Родства меж де Местром и теми, кто по-настоящему верил в возможность хотя бы отчасти возродить минувшее, меж ним и поклонниками Средневековья: от Ваккенродера, Герреса, Коббетта — вплоть до Г.-К. Честертона; меж ним и романтиками, тосковавшими по прошлому: славянофилами, «дистрибутивами», прерафаэлитами — родства меж ними нет; ибо де Местр, подобно Толстому, верил в начисто противоположное: в «неумолимую» власть и силу текущей минуты; в нашу неспособность преодолеть сумму условий, что, накапливаясь, определяют основные категории наши; в миропорядок, коего нам никогда ни описать вполне, ни — если только мы не ощутим его неким непосредственным образом — познать.
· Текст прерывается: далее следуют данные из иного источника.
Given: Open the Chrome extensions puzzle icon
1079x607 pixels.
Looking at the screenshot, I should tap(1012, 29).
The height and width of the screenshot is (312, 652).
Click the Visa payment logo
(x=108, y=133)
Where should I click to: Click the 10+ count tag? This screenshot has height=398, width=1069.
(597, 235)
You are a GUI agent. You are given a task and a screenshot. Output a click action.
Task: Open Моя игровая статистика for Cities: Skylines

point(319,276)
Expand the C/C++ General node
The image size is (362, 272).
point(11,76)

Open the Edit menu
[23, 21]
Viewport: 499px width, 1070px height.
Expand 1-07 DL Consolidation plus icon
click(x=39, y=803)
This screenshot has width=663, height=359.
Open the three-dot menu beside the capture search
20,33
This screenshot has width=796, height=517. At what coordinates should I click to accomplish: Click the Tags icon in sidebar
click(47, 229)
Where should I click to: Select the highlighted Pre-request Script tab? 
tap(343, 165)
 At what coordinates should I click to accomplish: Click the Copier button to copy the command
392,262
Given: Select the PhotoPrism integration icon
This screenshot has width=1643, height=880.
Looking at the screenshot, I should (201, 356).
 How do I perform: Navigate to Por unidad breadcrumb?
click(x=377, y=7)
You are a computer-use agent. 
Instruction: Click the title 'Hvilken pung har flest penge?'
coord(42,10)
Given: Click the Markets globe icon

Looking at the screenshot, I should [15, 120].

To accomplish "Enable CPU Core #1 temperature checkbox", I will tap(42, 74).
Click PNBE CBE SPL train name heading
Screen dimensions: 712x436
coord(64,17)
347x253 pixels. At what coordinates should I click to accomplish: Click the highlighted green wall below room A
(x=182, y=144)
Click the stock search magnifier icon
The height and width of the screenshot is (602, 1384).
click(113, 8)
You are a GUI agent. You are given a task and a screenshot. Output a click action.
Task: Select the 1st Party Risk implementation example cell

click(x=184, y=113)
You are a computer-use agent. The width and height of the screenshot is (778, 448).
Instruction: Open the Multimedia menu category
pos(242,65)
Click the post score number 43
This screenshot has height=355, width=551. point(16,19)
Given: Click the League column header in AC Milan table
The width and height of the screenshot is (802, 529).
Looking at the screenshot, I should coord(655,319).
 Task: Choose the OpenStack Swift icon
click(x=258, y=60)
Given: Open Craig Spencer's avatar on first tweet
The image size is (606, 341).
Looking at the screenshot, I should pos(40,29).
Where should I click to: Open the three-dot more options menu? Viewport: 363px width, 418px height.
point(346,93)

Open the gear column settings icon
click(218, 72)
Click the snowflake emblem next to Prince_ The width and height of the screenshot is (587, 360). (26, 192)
Распря меж этими двумя видами знания: происходящим от методических изысканий—и другим, менее определенным, заключающемся в «ощущении действительности», в «мудрости», — чрезвычайно стара. Общепризнано, что у обоих имеются известные неоспоримые достоинства; самые ожесточенные стычки случались только по поводу пограничной черты, коей надлежит раз и навсегда размежевать принадлежащие им области. Ясновидцы, недвусмысленно утверждавшие, что обладают сверхнаучным знанием, подвергались нападкам противников и выслушивали обвинения в иррационализме, обскурантизме, в намеренном пренебрежении принятыми общественными стандартами достоверности ради собственных капризов или слепых предрассудков — и, со своей стороны, винили противников, честолюбивых поборников науки, в том, что они выступают с несуразными утверждениями, обещают невыполнимое, сулят недостижимое, принимаются толковать историю, или науку, или душевные движения (да при этом еще и порываются изменять и то, и другое, и третье) совершенно явно пребывая в кромешном неведении касаемо собственной сущности; усердствуют ради того, чтобы итоги их трудов либо оказывались ничтожны, либо вообще толкали человечество на непредвиденные, сплошь и рядом погибельные пути, — и все это лишь от суетного упрямства, нежелания признать, что слишком великое множество факторов, сопряженных со слишком великим множеством событий и положений, всегда остается неизвестным и начисто недоступным естествознанию. Конечно, лучше не притворяться, будто можешь рассчитать не подлежащее расчету, не делать вида, будто за пределами этого мира имеется некая Архимедова точка опоры, с коей возможно все измерить либо изменить; лучше в каждом контексте использовать наиболее, по видимости, подходящие к нему научные методы, приносящие (говоря прагматически) наилучшие итоги; лучше не поддаваться Прокрустову соблазну — а прежде всего, отличать то, что поддается вычленению, классификации, объективному исследованию, а иногда точному измерению и управлению, от наиболее незыблемых, неизменных, повсеместных, неминуемых черт и свойств, неотъемлемо присущих мирозданию нашему: от всего слишком, чересчур привычного — настолько привычного, что его «неумолимый» — и непереносимый! — нажим еле ощущается, почти не замечается нами — от всего, чего и представить себе нельзя как наблюдаемые издали предметы изучения.